*WHAT IS NEEDED:* The answer should be each line from the entries below that has the word "checkbox" in it.

*DATA RECORDS:*
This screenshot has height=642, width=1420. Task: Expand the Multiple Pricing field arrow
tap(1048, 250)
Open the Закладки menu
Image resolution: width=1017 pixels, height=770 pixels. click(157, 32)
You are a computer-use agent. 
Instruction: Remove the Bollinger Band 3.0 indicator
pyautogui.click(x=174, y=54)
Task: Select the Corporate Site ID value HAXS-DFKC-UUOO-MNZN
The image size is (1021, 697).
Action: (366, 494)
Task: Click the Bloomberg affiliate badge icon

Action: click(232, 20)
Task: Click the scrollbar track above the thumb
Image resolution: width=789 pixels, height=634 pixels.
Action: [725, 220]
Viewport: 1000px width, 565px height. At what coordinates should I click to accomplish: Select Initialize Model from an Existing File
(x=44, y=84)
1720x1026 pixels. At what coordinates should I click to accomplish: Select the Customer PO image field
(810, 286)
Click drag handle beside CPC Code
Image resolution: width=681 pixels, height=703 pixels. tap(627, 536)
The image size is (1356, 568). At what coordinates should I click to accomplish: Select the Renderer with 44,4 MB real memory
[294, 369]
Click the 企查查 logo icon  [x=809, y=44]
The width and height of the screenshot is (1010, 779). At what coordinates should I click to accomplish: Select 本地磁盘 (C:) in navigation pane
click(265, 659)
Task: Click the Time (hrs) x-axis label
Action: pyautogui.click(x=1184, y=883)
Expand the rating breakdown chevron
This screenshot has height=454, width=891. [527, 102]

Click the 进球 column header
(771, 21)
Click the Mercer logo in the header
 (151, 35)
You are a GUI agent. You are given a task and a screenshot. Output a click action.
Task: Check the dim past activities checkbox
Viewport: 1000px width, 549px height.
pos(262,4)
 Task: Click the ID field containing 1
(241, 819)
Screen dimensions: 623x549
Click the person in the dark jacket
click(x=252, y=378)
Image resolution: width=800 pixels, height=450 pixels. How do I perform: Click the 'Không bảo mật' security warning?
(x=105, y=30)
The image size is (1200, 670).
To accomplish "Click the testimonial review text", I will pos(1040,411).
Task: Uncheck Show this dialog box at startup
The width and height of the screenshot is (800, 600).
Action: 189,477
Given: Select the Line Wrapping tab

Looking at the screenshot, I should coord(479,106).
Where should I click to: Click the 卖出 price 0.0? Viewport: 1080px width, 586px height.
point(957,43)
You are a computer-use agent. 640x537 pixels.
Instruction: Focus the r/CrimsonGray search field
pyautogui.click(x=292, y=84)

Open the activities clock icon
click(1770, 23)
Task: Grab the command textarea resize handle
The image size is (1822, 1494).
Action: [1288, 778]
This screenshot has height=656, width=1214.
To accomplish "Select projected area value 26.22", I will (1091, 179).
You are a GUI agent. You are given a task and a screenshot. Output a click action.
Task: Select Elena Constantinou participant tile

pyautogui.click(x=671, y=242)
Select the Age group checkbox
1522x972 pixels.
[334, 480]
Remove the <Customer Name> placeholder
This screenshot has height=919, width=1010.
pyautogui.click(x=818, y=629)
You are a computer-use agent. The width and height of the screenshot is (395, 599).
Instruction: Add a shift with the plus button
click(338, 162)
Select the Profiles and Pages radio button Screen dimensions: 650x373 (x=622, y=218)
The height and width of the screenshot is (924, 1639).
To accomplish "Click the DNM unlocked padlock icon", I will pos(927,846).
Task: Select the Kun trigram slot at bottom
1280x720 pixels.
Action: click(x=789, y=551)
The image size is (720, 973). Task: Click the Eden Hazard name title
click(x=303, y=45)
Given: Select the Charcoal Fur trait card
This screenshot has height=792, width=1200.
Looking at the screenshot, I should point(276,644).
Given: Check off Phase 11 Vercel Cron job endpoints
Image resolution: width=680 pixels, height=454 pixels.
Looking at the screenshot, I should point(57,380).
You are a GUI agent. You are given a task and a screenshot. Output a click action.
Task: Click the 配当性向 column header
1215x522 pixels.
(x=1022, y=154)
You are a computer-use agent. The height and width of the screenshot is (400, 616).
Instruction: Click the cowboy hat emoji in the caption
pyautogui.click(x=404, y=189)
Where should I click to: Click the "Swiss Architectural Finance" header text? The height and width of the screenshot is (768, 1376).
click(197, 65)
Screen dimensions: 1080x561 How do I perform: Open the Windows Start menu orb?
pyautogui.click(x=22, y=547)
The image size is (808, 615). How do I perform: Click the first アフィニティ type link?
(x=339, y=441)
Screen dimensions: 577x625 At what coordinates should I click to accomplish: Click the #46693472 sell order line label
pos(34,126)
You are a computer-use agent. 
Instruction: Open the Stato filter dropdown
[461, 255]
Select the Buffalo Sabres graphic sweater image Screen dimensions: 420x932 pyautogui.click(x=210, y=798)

*EXERCISE OUTPUT:*
Task: Check the dim past activities checkbox
Select the Age group checkbox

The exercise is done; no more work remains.